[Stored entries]

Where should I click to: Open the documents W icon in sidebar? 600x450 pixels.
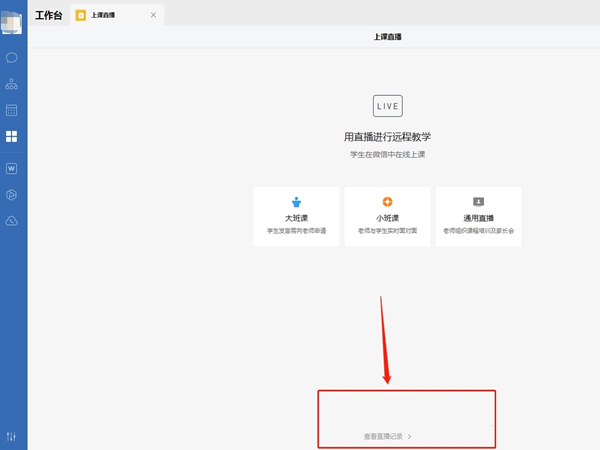tap(12, 168)
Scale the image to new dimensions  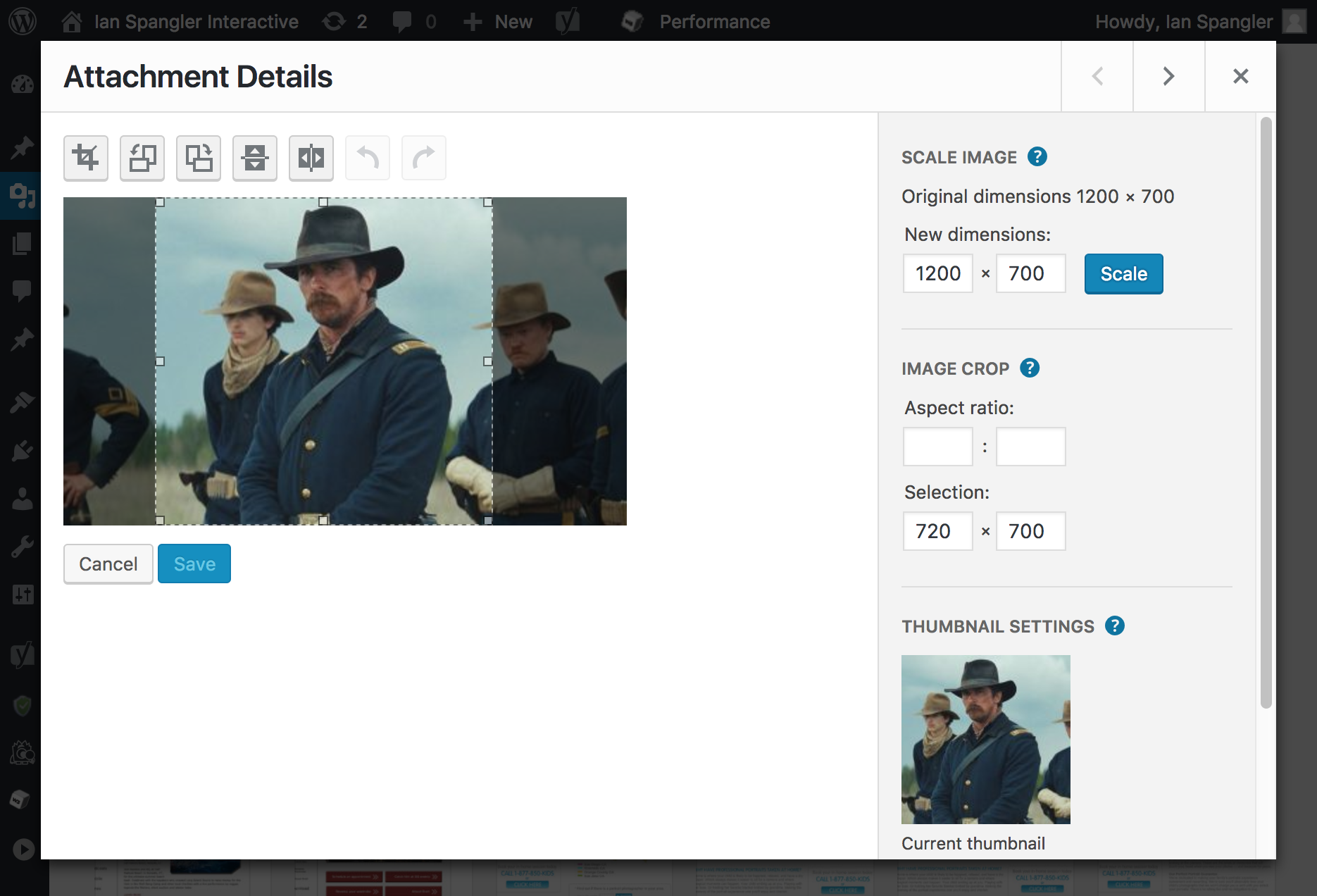tap(1123, 273)
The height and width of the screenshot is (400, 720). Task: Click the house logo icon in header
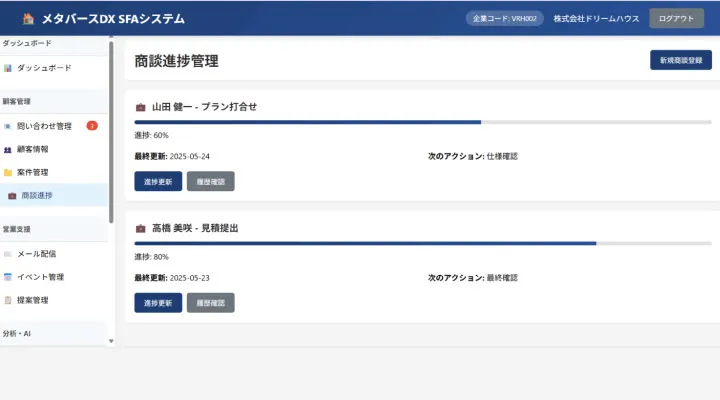click(28, 18)
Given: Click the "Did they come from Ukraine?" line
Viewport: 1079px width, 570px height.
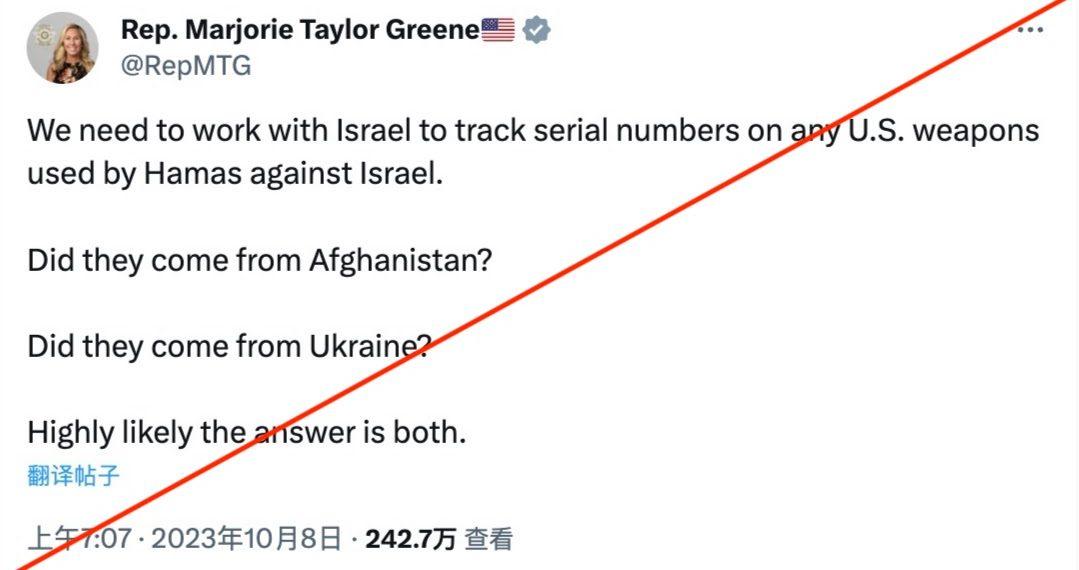Looking at the screenshot, I should click(x=228, y=346).
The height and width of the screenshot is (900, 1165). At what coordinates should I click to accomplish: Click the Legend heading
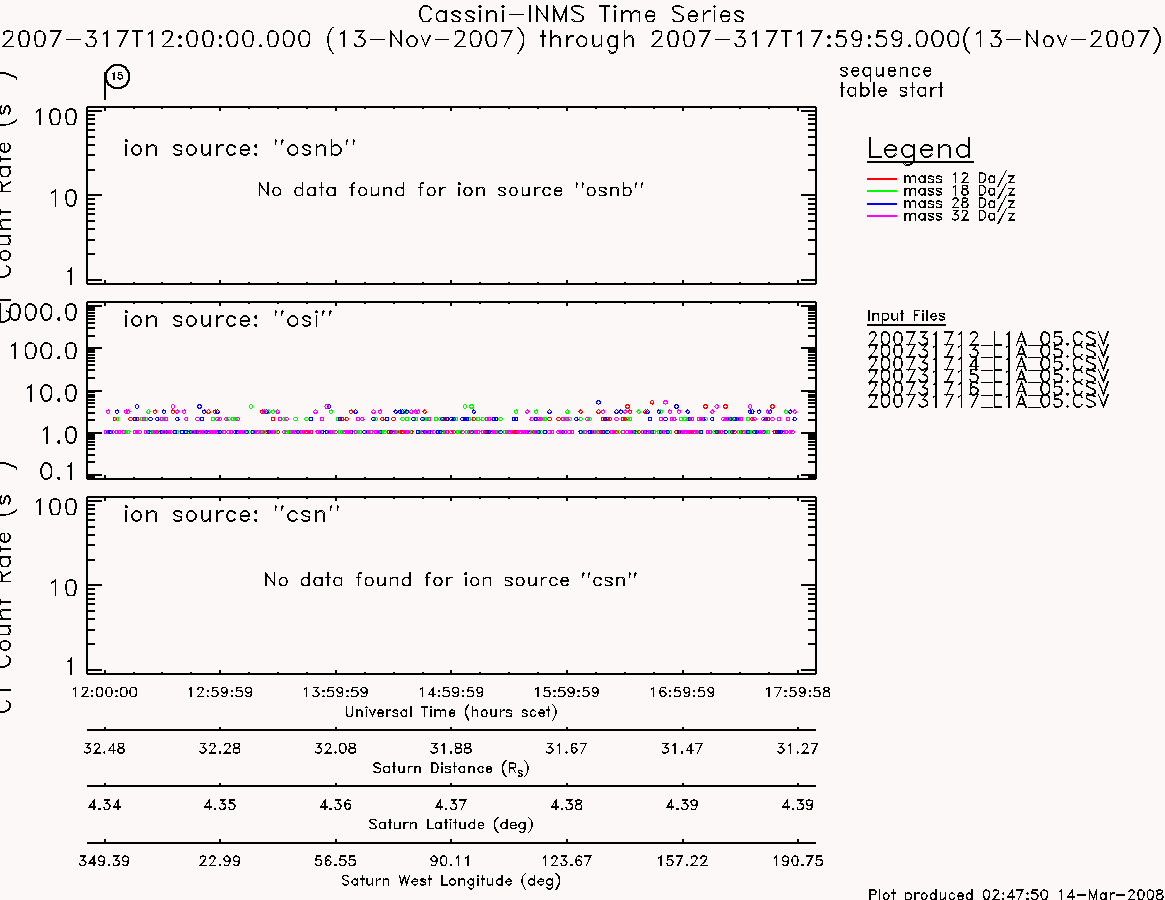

Task objective:
Please count how many lines of the data above contain the word "height", and give only that number.

The result:
3